## start Input rows

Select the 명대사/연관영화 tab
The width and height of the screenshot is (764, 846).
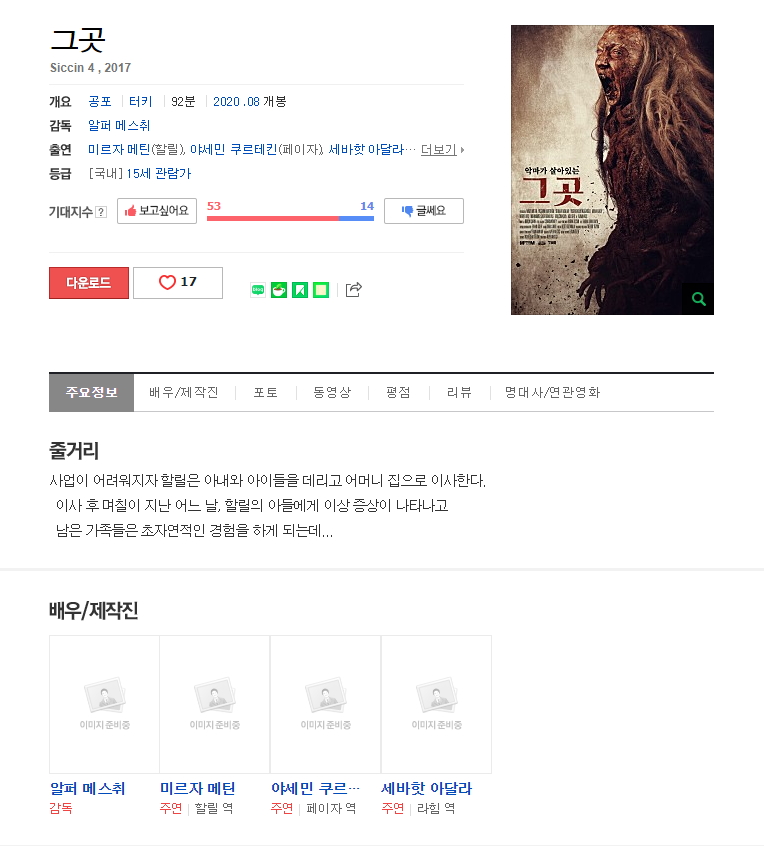coord(552,392)
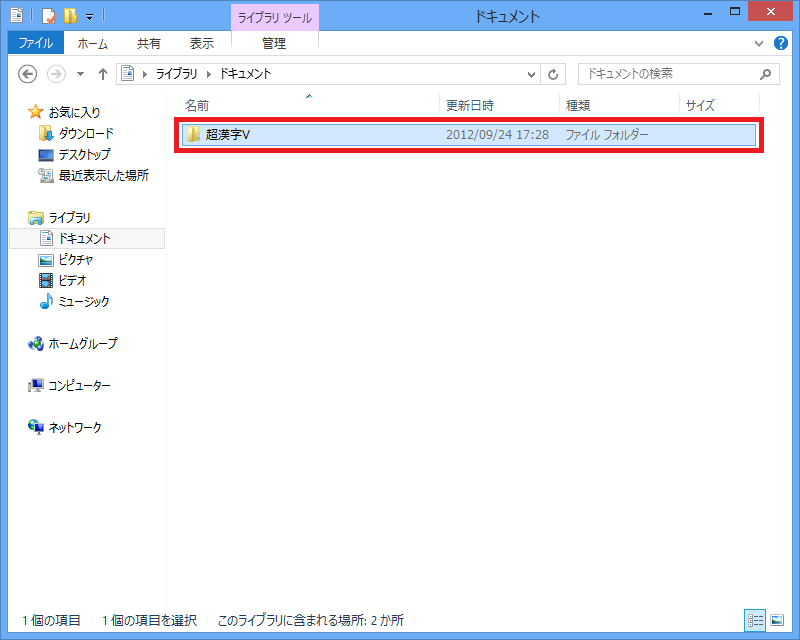
Task: Open Help with the blue question mark
Action: coord(780,43)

## end Input rows

_Brief_. Rewrite the lines of all the rows with "Select" changed to "Click" and everything else kept the same. Leave the pictures out.

_Output of the task_.
Click the 명대사/연관영화 tab
The width and height of the screenshot is (764, 846).
coord(552,392)
Task: Open Help with the blue question mark
Action: coord(780,43)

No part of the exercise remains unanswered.